- [TASK OBJECTIVE] Say whether each statement agrees with the passage on press law in the Indies, answering yes or no and quoting the deciding words. 1. In 1900 the Governor General gained the power to block any printed matter from importation into the Indies. 2. The editors of vernacular language newspapers were generally native Indonesians. 3. Dutch-language materials published in the Netherlands were generally censored when exported to the Indies.

In contrast the editors of vernacular language newspapers (printed in Javanese or Malay) were not often arrested or charged in the first twenty years after the press law was passed, partly because they were more cautious about what they printed, and partly because their content was not always understood by Dutch censors. The editors of these papers were generally not native Indonesians, but Europeans or Indo people who had European status and education. These newspapers were sometimes affected by the legal closure of Dutch newspapers' printing presses if they shared equipment with them. By the 1870s some of them did start to be targeted directly with Press Offenses. On the other hand, Dutch-language materials published in the Netherlands itself were generally exempt from censorship even if they were exported to the Indies, although "discretion" was still expected of importers. An 1893 royal decree also allowed for the confiscation and censorship of open mail and documents received by the Indies postal service.

The colonial printing house (Landsdrukkerij) in Batavia, c.1880s

As the printing press economy diversified and included more and more non-Europeans, the regulations were amended. In 1900, the law was amended to allow the Governor General to block any printed matter from importation into the Indies. Punishments for importing banned matter were up to six months in prison for Europeans and up to six months of hard labour for native Indonesians. Also in 1900, press regulations were amended to explicitly include native Indonesians and so-called "foreign Orientals" (Vreemde Oosterlingen, referring mostly to Chinese Indonesians and Arab Indonesians); both of these groups had distinct legal status from Europeans, were tried in different courts, and could expect a different level of punishment for the same crime. Because of that, Chinese-owned newspapers in this era often tried to hire European or Indo editors to reduce the legal risk to their operations; a famous example is J. R. Razoux Kühr who was editor of Sin Po in 1912.

- [DATA SHOWN]
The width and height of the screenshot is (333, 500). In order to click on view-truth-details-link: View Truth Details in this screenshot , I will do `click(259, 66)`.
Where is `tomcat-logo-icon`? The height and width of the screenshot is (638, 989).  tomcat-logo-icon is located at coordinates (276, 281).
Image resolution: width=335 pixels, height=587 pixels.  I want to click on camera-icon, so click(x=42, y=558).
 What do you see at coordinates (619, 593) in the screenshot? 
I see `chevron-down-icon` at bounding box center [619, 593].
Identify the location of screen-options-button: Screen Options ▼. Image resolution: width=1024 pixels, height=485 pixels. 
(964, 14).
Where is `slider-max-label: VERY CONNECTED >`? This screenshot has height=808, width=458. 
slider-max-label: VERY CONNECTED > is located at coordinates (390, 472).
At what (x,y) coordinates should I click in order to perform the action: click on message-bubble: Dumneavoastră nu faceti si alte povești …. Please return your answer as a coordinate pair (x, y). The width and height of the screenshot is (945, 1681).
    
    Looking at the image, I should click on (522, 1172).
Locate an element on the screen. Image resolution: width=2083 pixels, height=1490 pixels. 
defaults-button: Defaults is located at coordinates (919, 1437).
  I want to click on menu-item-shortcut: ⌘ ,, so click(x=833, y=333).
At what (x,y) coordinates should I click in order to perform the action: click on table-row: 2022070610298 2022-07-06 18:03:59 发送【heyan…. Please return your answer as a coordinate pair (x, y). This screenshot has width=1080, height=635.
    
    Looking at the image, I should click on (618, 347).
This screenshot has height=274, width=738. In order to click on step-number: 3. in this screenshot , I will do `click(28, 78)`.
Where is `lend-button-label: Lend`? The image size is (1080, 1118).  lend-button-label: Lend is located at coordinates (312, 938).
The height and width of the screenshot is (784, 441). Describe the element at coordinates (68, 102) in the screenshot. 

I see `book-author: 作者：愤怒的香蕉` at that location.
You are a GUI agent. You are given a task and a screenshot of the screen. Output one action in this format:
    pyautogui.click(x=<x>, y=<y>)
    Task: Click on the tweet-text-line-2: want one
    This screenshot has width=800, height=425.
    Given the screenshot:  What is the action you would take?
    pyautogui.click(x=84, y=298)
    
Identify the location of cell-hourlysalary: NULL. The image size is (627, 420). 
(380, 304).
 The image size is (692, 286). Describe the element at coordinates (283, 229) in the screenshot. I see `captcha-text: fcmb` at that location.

- [ANSWER BELOW]
1. Yes: "In 1900, the law was amended to allow the Governor General to block any printed matter from importation into the Indies."
2. No: "The editors of these papers were generally not native Indonesians, but Europeans or Indo people who had European status and education."
3. No: "Dutch-language materials published in the Netherlands itself were generally exempt from censorship even if they were exported to the Indies"